* begin Text block *

The next day, W said "Please don't take this the wrong way.. I'm not trying to upset you.. but I really need a break and I am going to take off before dinner. I can make dinner first if you want."

I said "I completely understand. I'm not surprised you're looking for a break. You don't have to make dinner."

Then later, I sent her another book:
Quote:
I'm not surprised you needed a break. I've been pushing a little. Intellectually, I know I can't reason our marriage back into being. I need time and consistency, and compassion, and more than a little insight. But sometimes it's hard not to speak up.
But I get scared when I think you won't give us the time. I've got a lot of compassion to share with you. You said when I didn't need you any more, I might find that I don't really love you.
Well, I don't really need you. I've come through the toughest time in my life, and that is no exaggeration, with out your emotional support. What I've found is that I love you unconditionally.
Our kids, all three of them, badly need the support of a strong family. And you know what, when we give to our children, we need each other's support, too.
I think it would be a fantastic gift to your children if you could say, I see that Michael is doing good work and for some reason that I value (kids' best interest, vows, whatever) I will give him time to do his work.
I pushed because I can see that there is stuff that is broken between us that I have to understand before I can make them better.

* end Text block *
* begin Dataset excerpt *

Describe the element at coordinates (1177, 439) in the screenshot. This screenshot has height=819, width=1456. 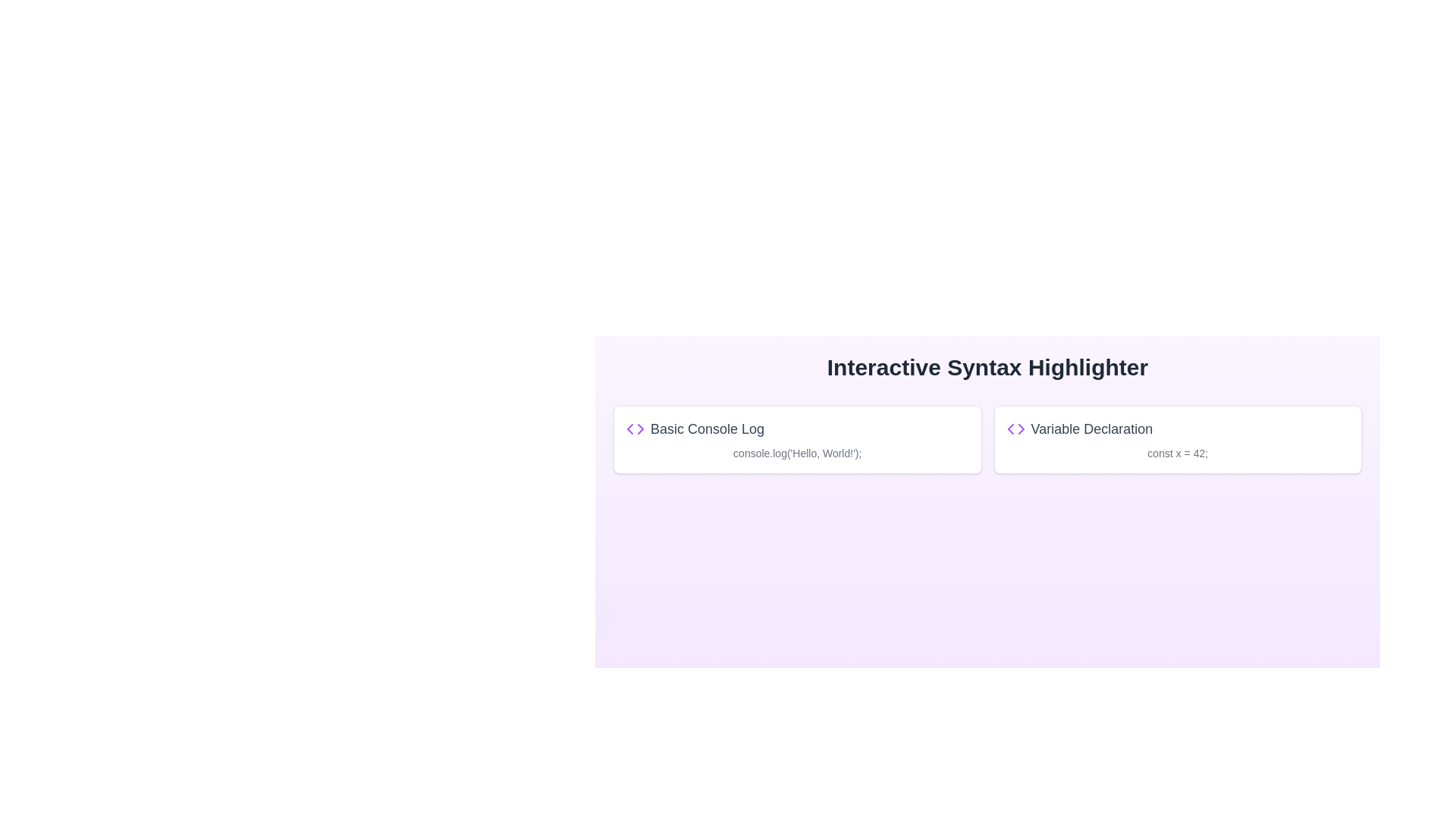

* end Dataset excerpt *

**What to work on:**
Please answer these questions about the marriage post:
(a) What did W offer to do before taking off?
(b) How many kids does the writer say there are?
(c) What name appears in the sentence the writer suggests W could say?

**Full answer:**
(a) Make dinner first.
(b) Three.
(c) Michael.